The Monstrumologist Chapter 2 Summary

"His Services Are Indispensable to Me"

  • Doc Warthrop and Will Henry work through the night separating the corpses and performing a detailed necropsy. As they carve it up, the doc lectures Will Henry about the creature.
  • Things we learn about Anthropophagi:
    • When the fetus reaches full term it consumes its host, down to sucking out the nutrient-rich marrow.
    • It has barbed claws ("like a whaling hook") that are two inches long, sharp as a hypodermic needle, and hard as diamonds.
    • Their arms are longer than a grown man's by about a foot and a half.
    • They prefer to eat their prey while it's still alive.
    • They can leap up to forty feet.
    • They are nocturnal, hairless, and pale as Casper.
    • They are pack hunters.
    • They have the mental capacity of a two year old, and communicate through mostly grunts and gestures.
  • Even though Will Henry is exhausted, at dawn the doc is still going full steam ahead.

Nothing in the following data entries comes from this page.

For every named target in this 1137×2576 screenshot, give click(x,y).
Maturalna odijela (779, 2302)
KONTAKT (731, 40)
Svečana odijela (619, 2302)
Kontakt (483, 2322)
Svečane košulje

Apparently this is how he tends to function—weeks of manic determination where he works without sleep, food, or hygiene, and then, when his energy finally runs out, he enters a deep depression where he can barely get out of bed. Sounds healthy.
  • By noon Will Henry is ready to pass out on the cellar stairs. The doc neatens the poor girl's corpse and returns her necklace to what's left of her neck before they wrap her in bed sheets.
  • Will Henry finally succumbs to exhaustion and the doc carries him upstairs to his bed in the loft. When Will Henry sees his little hat hanging on a peg—it's all he has left from his life before he came to live with Pellinore Warthrop—he bursts into tears. In a moment of rare compassion the doc admits he misses Will Henry's parents, too. His father was the doc's invaluable assistant and his mother was his housekeeper.
  • Will Henry reflects on what it was like when his parents were alive. His father showed an unusually strong sense of loyalty and obligation towards Dr. Warthrop—to the extent that he often neglected his wife and only child. It was the cause of his parent's most vehement arguments.
  • Will Henry can hear the boys with whom he used to go to school playing stickball outside his window; he falls asleep dreaming that he can still play with them.
  • The doctor rudely awakes him again that night to resume his services. The Anthropophagus carcass is now hanging by a hook in the basement laboratory; the doctor is draining it to prepare for shipment to the Society.
  • The doctor is relieved because he has come to the conclusion that despite his fear of an entire breeding population existing in New Jerusalem, there can only be two or three more Anthropophagi due to the utter lack of victims. How pleasant.
  • The doctor is now obsessed with discovering how the creatures could have immigrated to America.
  • Will Henry assembles gear from a list the doc gave him—stuff like a bowie knife, torches, and specimen bags—and places it by the back door. This expedition sounds fun… not.
  • Just as he finishes up, Erasmus Gray arrives at their door. The doctor has summoned him to assist them on their mission.
  • The three of them (plus the girl's corpse) set off in Erasmus's creaking cart toward the graveyard.